As soon as I made it home Monday afternoon, I pulled my boxes of decorations from the shed and sprinkled my house with trinkets of pumpkins, spiders and ghosts. I even pulled together some of my favorite seasonal flicks into one special pile, including “Hocus Pocus,” “Scream,” “Carrie,” “Earnest Scared Stupid,” “The Shining,” “The Addams Family,” “It” and “Ghostbusters,” just to name a few.
But if you go to a store right now, you’ll feel like you’re trapped somewhere in the midst of “The Nightmare Before Christmas,” (another favorite of mine) because on one set of rows there are Halloween decor and further down are aisles filled with decorations to transform any home into a Christmas wonderland.
It’s not even halfway through the month and Halloween is already being overshadowed with tinsel, multi-colored lights, artificial trees and tacky ornaments. Santa Claus will make his appearance soon enough, but for now I just want to see pumpkins, cackling witches, creepy clowns, spooky ghosts, fake insects and spiderweb trimming.
Maybe there’s a grinch deep down inside me, but can’t Christmas just get in line and wait its turn like everyone else? I love that holiday too, but it seriously needs to calm down. Maybe I just wasn’t paying close enough attention as a child, but I swear stores didn’t deck the halls this early in the year.
While I have a sweet spot in my heart for Halloween, the holiday I probably feel the most sorry for is Thanksgiving.
Poor Thanksgiving, overshadowed by football and the looming Christmas holiday, I believe the day would be nearly forgotten if it weren’t for the turkey dinner and Black Friday sales.
I suppose the sheer simplicity is one reason I love Halloween so much.
There is no real pressure. You don’t have to figure out what to buy as presents for people, there is no elaborate meal to prepare and you don’t feel obligated to have awkward get-togethers with relatives you only see once or twice a year.
Instead, people on Halloween can let their imaginations run wild. They can dress up as whatever they want to be without receiving any strange looks and then they go out and party.
As a child, I loved wearing costumes and walking with my friends to knock on strangers’ doors to collect candy. I miss dumping out our treasures onto the middle of the living room floor and eating an unnatural amount of sugar in one sitting. It sounds odd on paper but it made for some of the best memories of my childhood. And now, it’s an activity I enjoy doing with my own children.

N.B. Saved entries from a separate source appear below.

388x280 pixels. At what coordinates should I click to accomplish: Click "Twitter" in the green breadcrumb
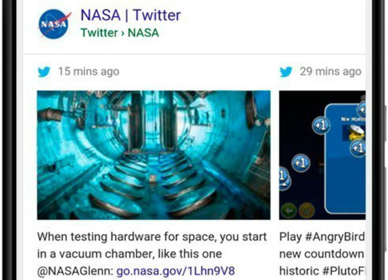pyautogui.click(x=99, y=33)
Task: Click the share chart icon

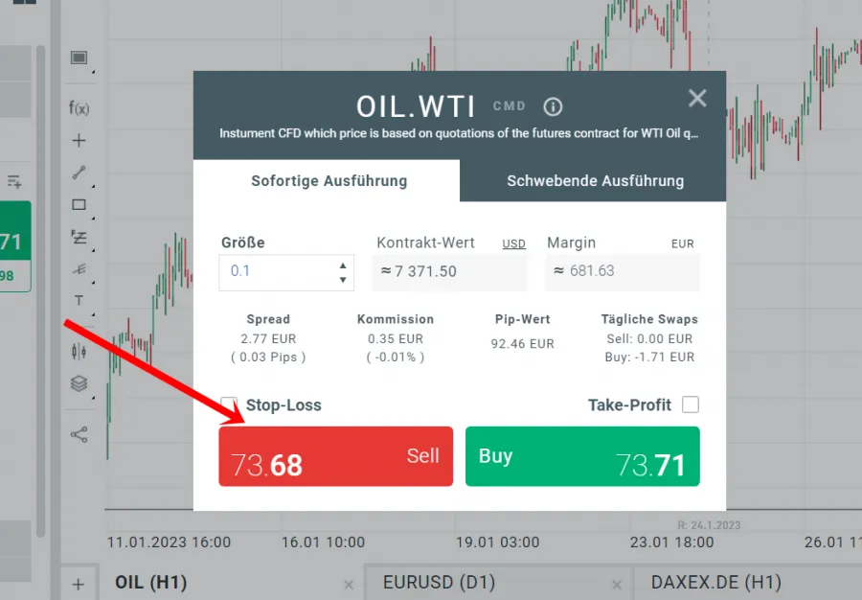Action: tap(79, 434)
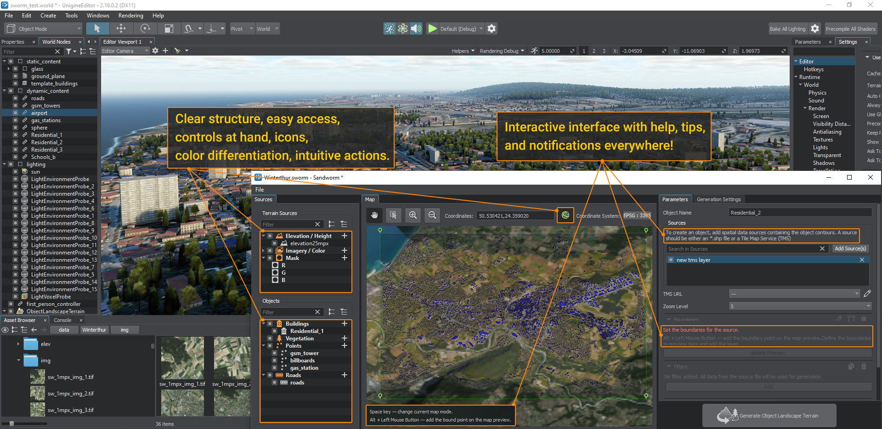Viewport: 882px width, 429px height.
Task: Switch to the Generation Settings tab
Action: point(718,199)
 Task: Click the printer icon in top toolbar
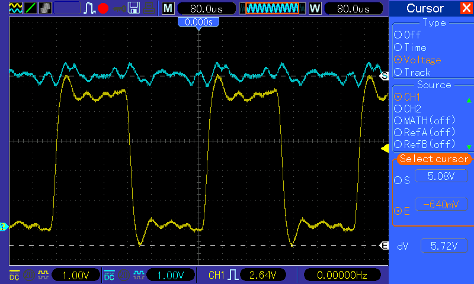tap(149, 8)
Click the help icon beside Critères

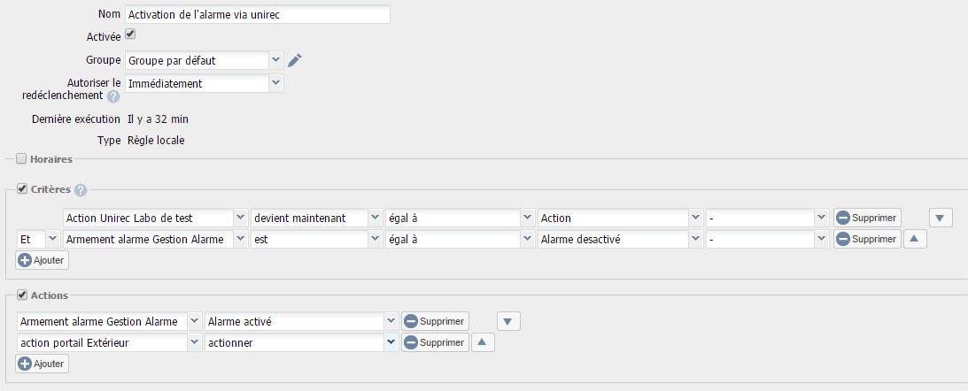click(81, 190)
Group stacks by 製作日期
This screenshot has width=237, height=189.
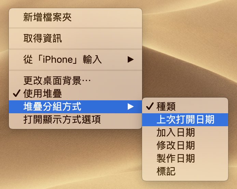[185, 158]
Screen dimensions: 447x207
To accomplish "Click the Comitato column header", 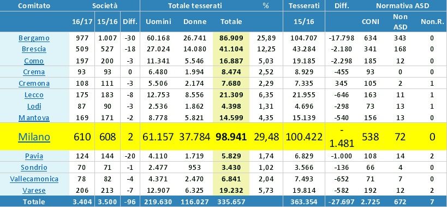I will click(x=34, y=5).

Once Nov. 1 arrives, then it’s time to get ready for Thanksgiving. My family didn’t even think about putting up our Christmas tree until after Thanksgiving decorations were put away. After all, what would our stuffed pilgrims and Native Americans have thought?

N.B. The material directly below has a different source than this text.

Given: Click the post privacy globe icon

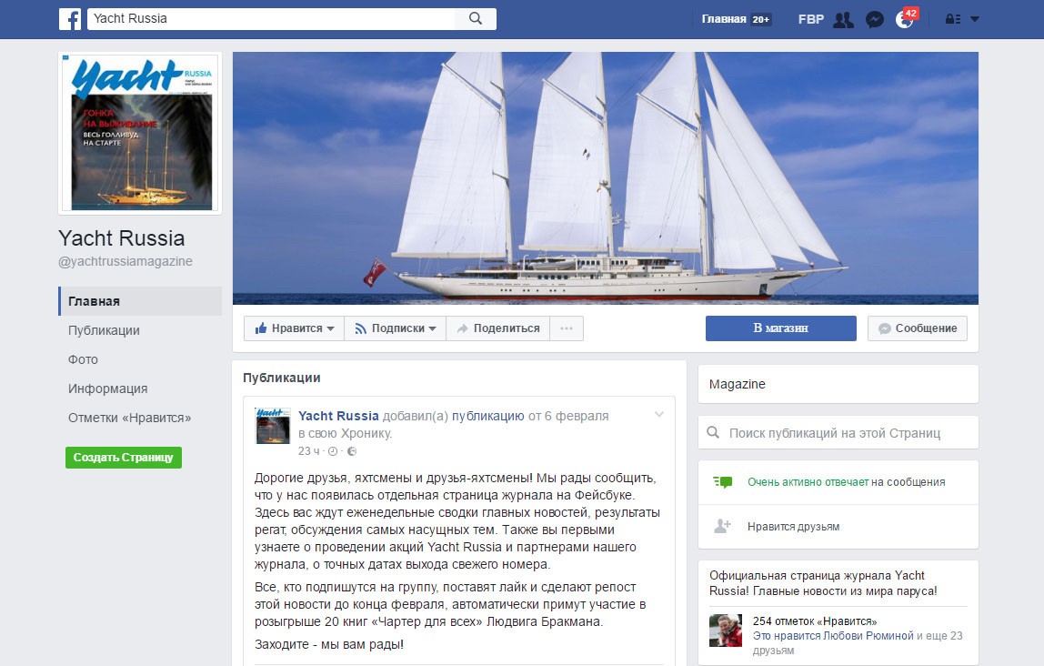Looking at the screenshot, I should [353, 451].
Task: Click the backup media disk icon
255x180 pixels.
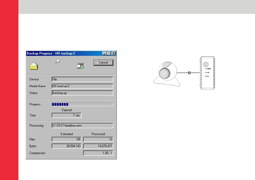Action: (x=80, y=66)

My good friend and former roommate, Jennie, centers her life around Christmas. Since mid-September, her apartment has looked like the inside of a Christmas magazine. Her tree is already decorated, lights and garland are strung across every square inch she could find and there are several holiday knick knacks scattered about. The woman even has presents already wrapped and placed neatly beneath her tree. If it weren’t for her husband needing some normalcy, I think she would keep her home like this year-round.
I asked her once if she hates Halloween and Thanksgiving and she replied, “No, I just really like Christmas.”
You don’t say.
Personally, I enjoy and crave variety. I don’t even like eating the same meal twice in a row if I can avoid it. I believe too much of anything takes away from what makes it special and unique.
I’ll happily wait for the next two holidays to pass before I pull out my Christmas decorations.